- Objects as Actors: Props and the Poetics of Performance in Greek Tragedy by Melissa Mueller
Mueller’s book teaches us that unless critics do more than simply acknowledge that ancient actors sometimes had something in their hands—unless we think through what objects are doing in a scene—we risk missing the whole point. Props do more than enhance the spectacle or reify a symbolic or thematic thread in the text; they themselves are agents of tragic action and can even subvert what characters are saying. Mueller’s treatment of props in some plays, especially in the Ajax and the Hippolytus, is radical and will not persuade everyone, but the [End Page 592] value of this well-written, engaging book lies in its overall lessons on how to focus fruitfully on the prop within tragic performances.
After its introduction, the book is divided into two parts, the first of which focuses on props read metonymically. Connected with “well-known epic or theatrical objects,” such props interact with a “fully formed anterior episode” to affect how the audience understands their deployment in the new tragic setting (8, 114). Chapter 1 explores the actions of Ajax’ sword in Sophocles’ play: Hector’s gift in the Iliad, but on terms that Ajax misapprehends; the weapon now has, in tragedy, its intended deadly effect because it shares a “distributed personhood” with Hector (15–16; Alfred Gell’s notion). The startling claim that the sword actually interferes with Ajax’ reasoning in his final two speeches seems to transgress the limit to which a prop’s literal agency can be pushed, but the case is well laid out. Chapter 2 takes up the textiles that play a prominent role in tragedies about the House of Atreus. The main focus is on Aeschylus’ Agamemnon, but Euripides’ inversion of the monetary symbolism of cloth in Electra suggests how the audience perceived the tapestries as collaborating with Clytemnestra’s beguilement in the older tragedy. The third chapter examines the action of recognition tokens in Euripides’ Ion and Electra. It fruitfully distinguishes between the royal heirlooms in the former and the hyper-scrutinized tokens in the latter, subjected to the fifth-century intellectual categories of physis versus nomos and refracted through the prism of the dokimasia, Athens’ process for identifying legitimate citizens.

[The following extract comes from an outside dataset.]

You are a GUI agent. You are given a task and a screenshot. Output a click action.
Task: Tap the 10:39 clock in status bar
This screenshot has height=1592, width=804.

The book’s second part reads props metaphorically, as objects whose relationship to intertextual or real counterparts is an insertion “into a narrative frame of its own making” that may subvert or even “radically refurbish” the audience’s understanding of a familiar object’s significance (114). Chapter 3 examines the funerary urn of Sophocles’ Electra. Mueller’s focus, in contrast to older studies of this object, is on Sophocles’ stage sense: he picks up this urn from Aeschylus’ Choephori, where it had a barely articulated and unseen role, in order to reimagine Electra as a “childless, mother-in-mourning” (131). This is another deft chapter, deeply practical about how ancient playwrights and productions worked. In chapter 5 Mueller returns to the Ajax to study how Ajax’ shield, in contrast to his sword, points forward, through Eurysaces, into the audience’s awareness of its own veneration of this hero for the city’s protection. The discussion is enticing, but there is not enough evidence for the shield’s appearance on stage to be fully convincing. The final chapter studies the role of deltoi, or letters, in Sophocles’ Trachiniae and Euripides’ Hippolytus and the Iphigenia plays, and its main argument is troubled. It is hard to accept that Phaedra’s deltos is an actual defixio, or curse tablet, not intended by her to kill Hippolytus, especially since the discussion fails to engage fully with Theseus’ summary of the deltos, which he first reads silently. For such a radical reinterpretation of this scene, it is not enough simply to observe that we cannot be sure of what the deltos actually says.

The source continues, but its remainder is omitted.